Reading text:
--

Vann Nath (; 1946 – 5 September 2011) was a Cambodian painter, artist, writer, and human rights activist. He was the eighth Cambodian to win the Lillian Hellman/Hammett Award since 1995. He was one of only seven known adult survivors of S-21 camp, where 20,000 Cambodians were tortured and executed during the Khmer Rouge regime (Democratic Kampuchea).

Biography
Vann Nath was born in Phum Sophy village, Srok Battambang district, Battambang Province in northwestern Cambodia. The exact date and year of his birth is unknown, but it was common for poor Cambodians born in rural areas not to have a proper birth certificate. He was educated at Wat Sopee pagoda as a child. His parents were separated, and he had two brothers and an older sister. They earned a living by selling a type of Khmer rice noodles called num banhchok. They were so poor that Nath had no chance to get a proper education. By the time he was 14 or 15, he was working at factory jobs for 500-600 riel a month (less than US$0.25).

Nath became interested in painting while he was studying at Wat Sopee pagoda. "I became very attracted to painting when I went into the pagoda and I saw people painting a picture on the side of the wall of a temple." Instead of pursuing painting, he served as a monk from the age of 17 to 21. "Every family has a son...one of the sons must go and serve as a monk — it is considered bad for the Cambodian family to not have a son who is a monk", says Vann Nath.

--

Data rows:
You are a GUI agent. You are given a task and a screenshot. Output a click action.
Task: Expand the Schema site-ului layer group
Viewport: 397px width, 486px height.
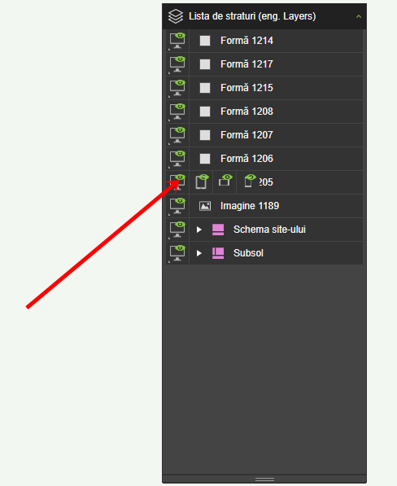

--

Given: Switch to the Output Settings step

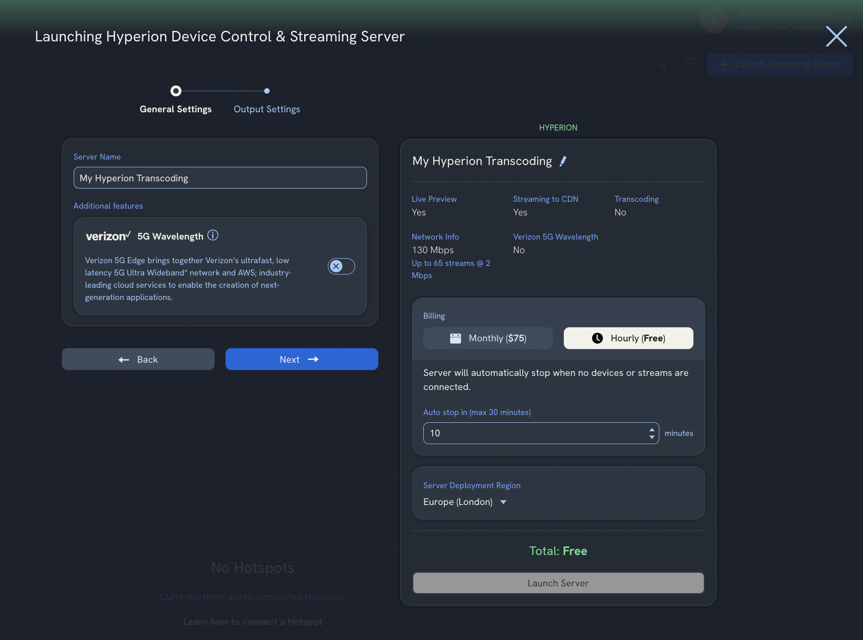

--

Short exercise 1: Retype the Vann Nath text between "Nath became interested" and "says Vann Nath.", inclusive.
Short exercise 2: Put this sentence from the Vann Nath text into Spanish: "He was educated at Wat Sopee pagoda as a child."
The listing has nothing to do with the Vann Nath text.

Right answer 1:
Nath became interested in painting while he was studying at Wat Sopee pagoda. "I became very attracted to painting when I went into the pagoda and I saw people painting a picture on the side of the wall of a temple." Instead of pursuing painting, he served as a monk from the age of 17 to 21. "Every family has a son...one of the sons must go and serve as a monk — it is considered bad for the Cambodian family to not have a son who is a monk", says Vann Nath.

Right answer 2: De niño, se educó en la pagoda Wat Sopee.